VLFIs should prepare to comply with this new rule by its effective date of October 1, 2025.
The Challenge to the Rule
A group of financial trade associations and banks filed suit in the Southern District of Mississippi challenging the final rule as improperly imposing an expansive and complex new regulatory regime on overdraft services offered by VLFIs, replete with de facto price caps and significant restrictions on the terms under which overdraft services can be offered.
The plaintiffs bring four challenges to the rule under the Administrative Procedure Act (APA), TILA, and the Consumer Financial Protection Act (CFPA).
First, they allege that the CFPB exceeded its statutory authority under TILA by interpreting “Credit” as encompassing overdraft services, and amending “Finance Charge” to include “Above Breakeven Overdraft Credit.” This, they argue, implicates the major questions doctrine—which bars agencies from making major policy decisions without clear congressional authorization—because the final rule will likely impact millions of Americans and billions of dollars of transactions.
Second, the plaintiffs allege the CFPB exceeded its statutory under TILA by imposing substantive credit restrictions when TILA is merely a disclosure statute. They argue this, too, implicates the major questions doctrine.
Third, the plaintiffs allege that the CFPB exceeded its statutory authority under the CFPA by imposing an unlawful fee cap on discretionary overdraft services because the CFPA itself expressly prohibits this kind of fee cap: the CFPB is prohibited from “establish[ing] a usury limit applicable to an extension of credit offered or made by a covered person to a consumer.”
Finally, the plaintiffs allege that the rule is arbitrary and capricious in violation of the APA because, among other things, it: (1) contains an inadequate cost-benefit analysis; (2) does not explain the change in the CFPB’s interpretation of TILA—namely, the CFPB’s reinterpretation of the definition of “Credit” as encompassing overdraft services; and (3) targets large institutions by imposing a $10 billion asset threshold, but ignores smaller financial institutions that similarly charge overdraft fees.
What Do I Need To Do?
VLFIs should consider what changes they need to make to their overdraft services to comply with the new rule by October 1, 2025, assuming that the new rule survives legal challenge.

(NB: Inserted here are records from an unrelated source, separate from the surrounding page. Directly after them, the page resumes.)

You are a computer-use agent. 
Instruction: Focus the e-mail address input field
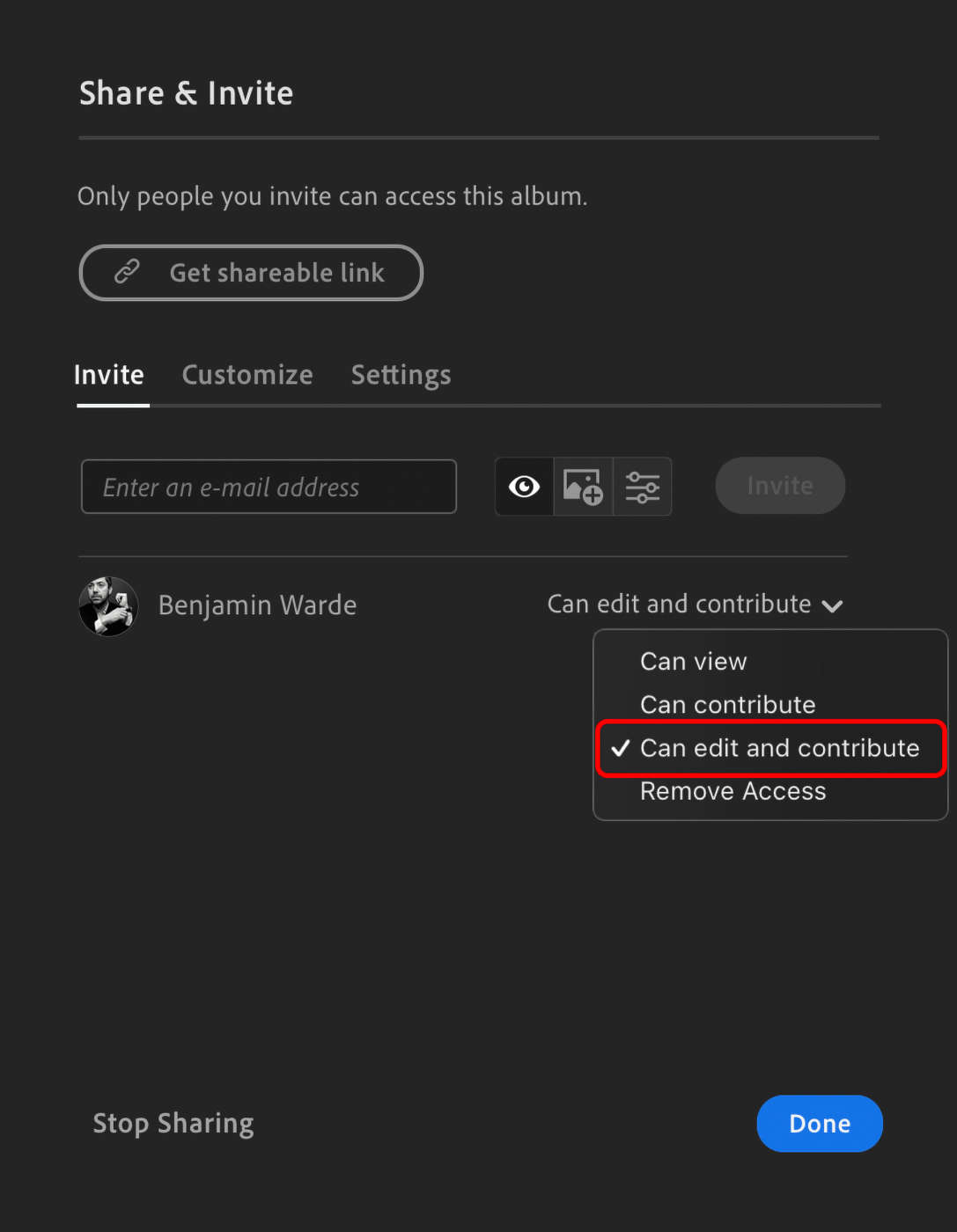[x=269, y=487]
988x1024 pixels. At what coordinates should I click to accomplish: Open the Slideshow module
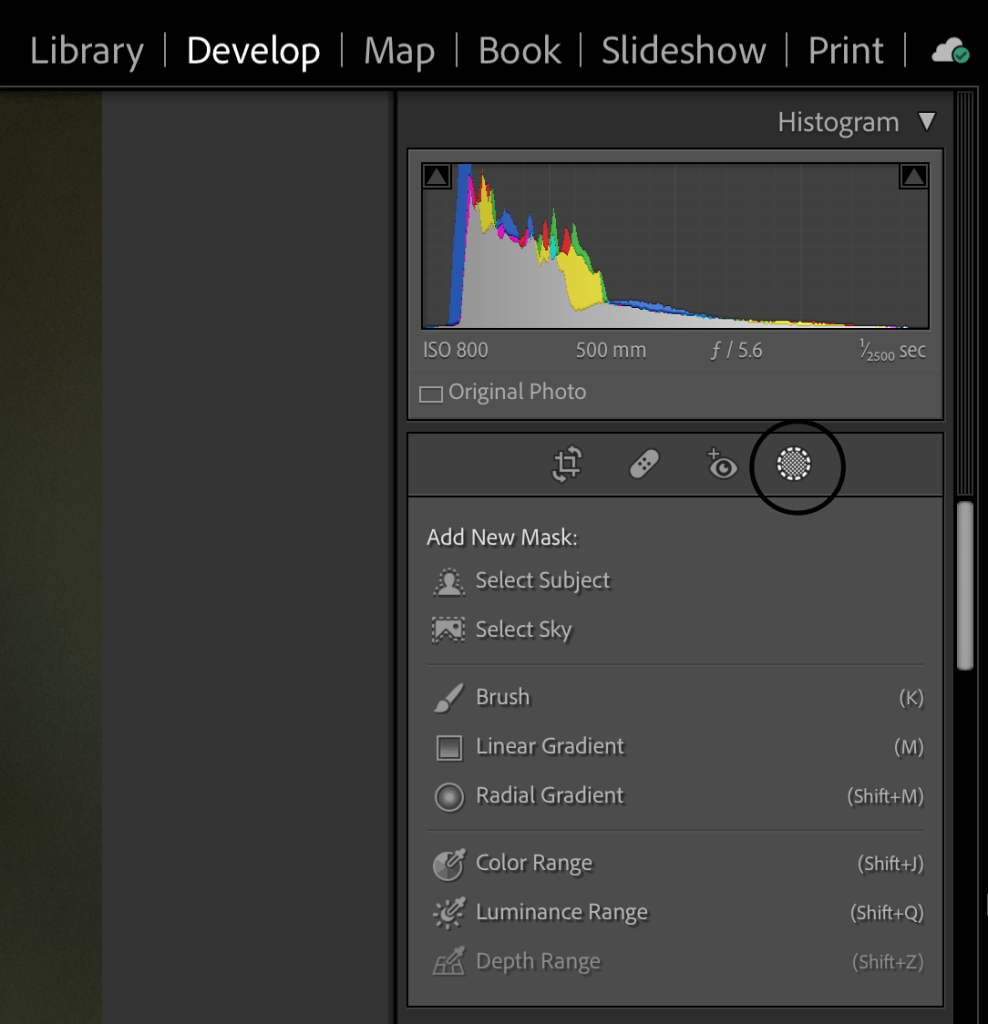[x=683, y=51]
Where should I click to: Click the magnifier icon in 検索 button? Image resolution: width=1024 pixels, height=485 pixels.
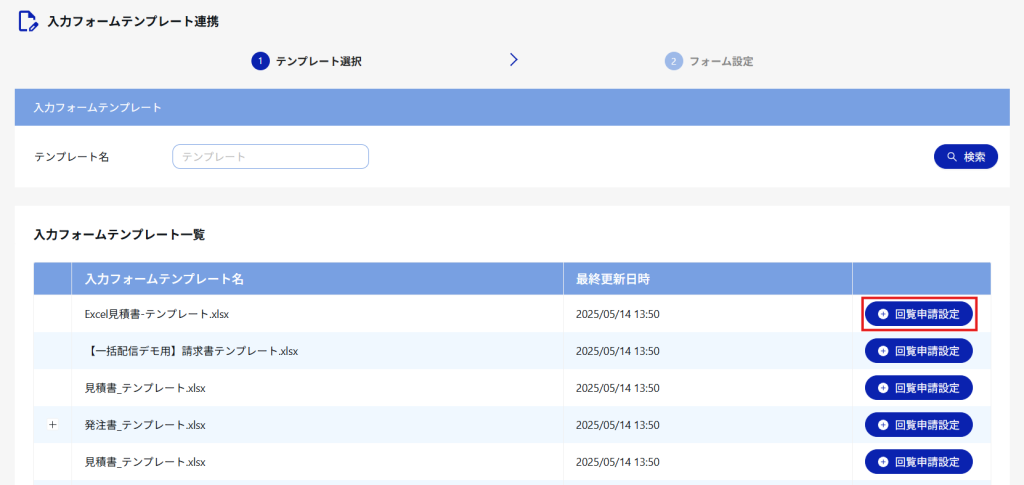coord(952,157)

That said, the legal challenge here has a meaningful chance of success. Recently, courts have been more willing to strike down rules under the major questions doctrine. It is also unclear how much genuine resistance the CFPB will put up in response to this challenge given the forthcoming change in administration. Assuming the new administration does not support this rule, it would likely be more efficient for the CFPB to allow the rule to be challenged and struck down than for it to attempt to repeal the rule, which will require a formal notice-and-comment rulemaking.